Abstract
Purpose :
Previous studies have suggested that focal adhesion size is correlated with the stiffness of ECM, but it remains unclear how signaling downstream of focal adhesion formation modulates changes in corneal keratocyte morphology and mechanical activation.
Methods :
Polyacrylamide (PA) hydrogels of varying stiffness were fabricated on glass coverslips, functionalized with type I collagen, and used as substrata for two-dimensional (2D) cell culture. The gels were plated with primary corneal keratocytes (NRKs) in either serum-free media or media containing exogenous TGF-β1. In some experiments focal adhesion kinase (FAK) inhibitor (PF-573228) was also added to the culture media. Afterward, NRKs were fixed and stained for F-actin, as well as markers for myofibroblastic activation (α-SMA), contractility (pMLC), or focal adhesions (vinculin). Focal adhesion size and traction stresses exerted by NRKs were also measured.
Results :
Treatment with TGF-β1 elicited distinct cellular phenotypes when NRKs were cultured on gels of varying stiffness. Cells cultured on either stiff (10 kPa) PA gels or collagen-coated glass coverslips formed abundant stress fibers, exhibited elevated levels of α-SMA immunofluorescence, and exerted large traction forces. These cells also formed abundant focal adhesions distributed across the entire cell body. NRKs cultured on soft (1 kPa) substrata, however, exhibited behaviors more indicative of a quiescent phenotype, even in the presence of TGF-β1. They formed fewer stress fibers, retained a more elongated morphology, and exerted significantly lower traction forces, with small focal adhesions, localized primarily at the tips of cellular projections. pMLC immunofluorescence further revealed stiffness-dependent differences in subcellular contractility, with contractions localized in the tips of cellular projections in cells cultured on soft substrata.

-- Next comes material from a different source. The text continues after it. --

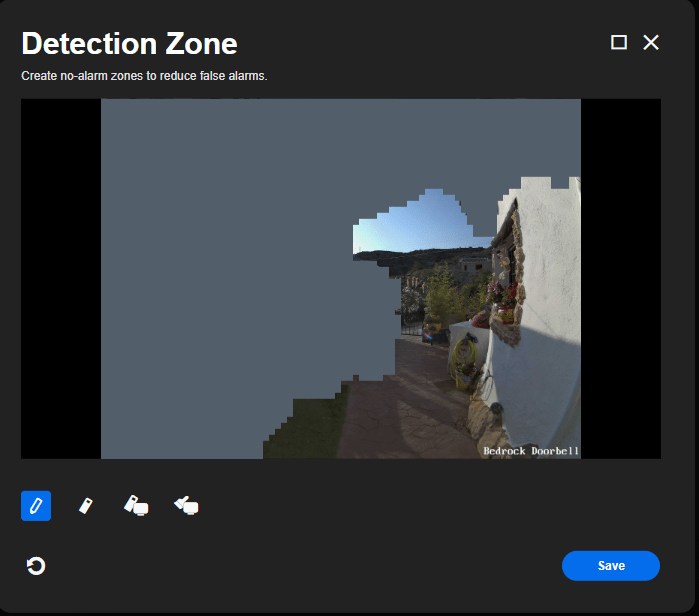Click the Detection Zone title heading
The image size is (699, 616).
tap(129, 44)
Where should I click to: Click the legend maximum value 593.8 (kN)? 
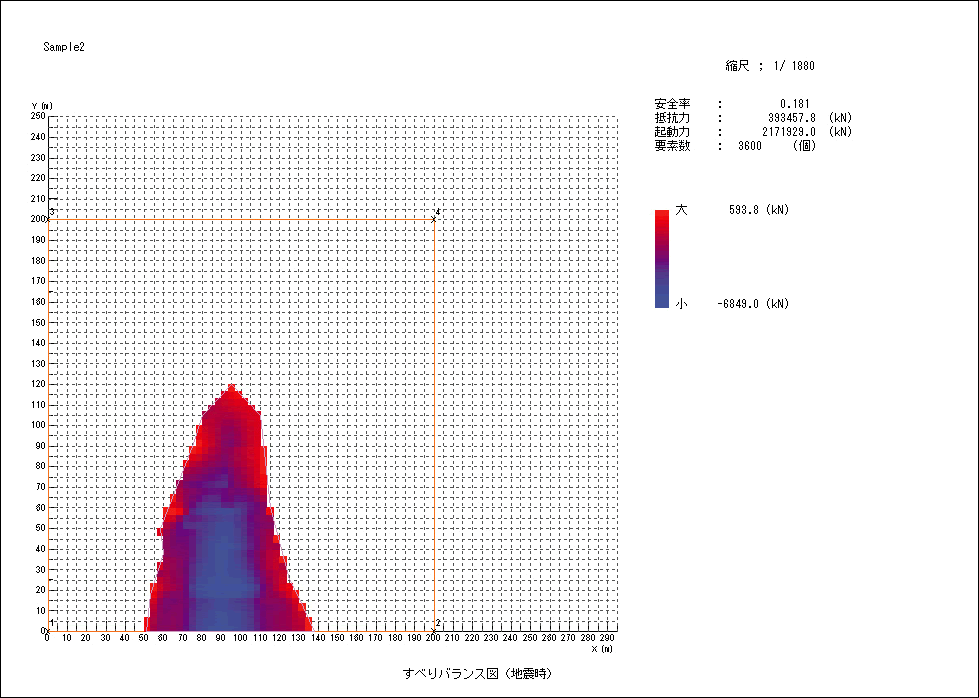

Traction force maps correlated strongly with these patterns of pMLC immunofluorescence. FAK inhibition blocked myofibroblast transformation and the associated phenotypic changes.
Conclusions :
Taken together, these data suggest that mechanotransductive signaling downstream of FAK activation is required for TGF-β1 induced myofibroblast transformation of corneal keratocytes.
This is a 2021 ARVO Annual Meeting abstract.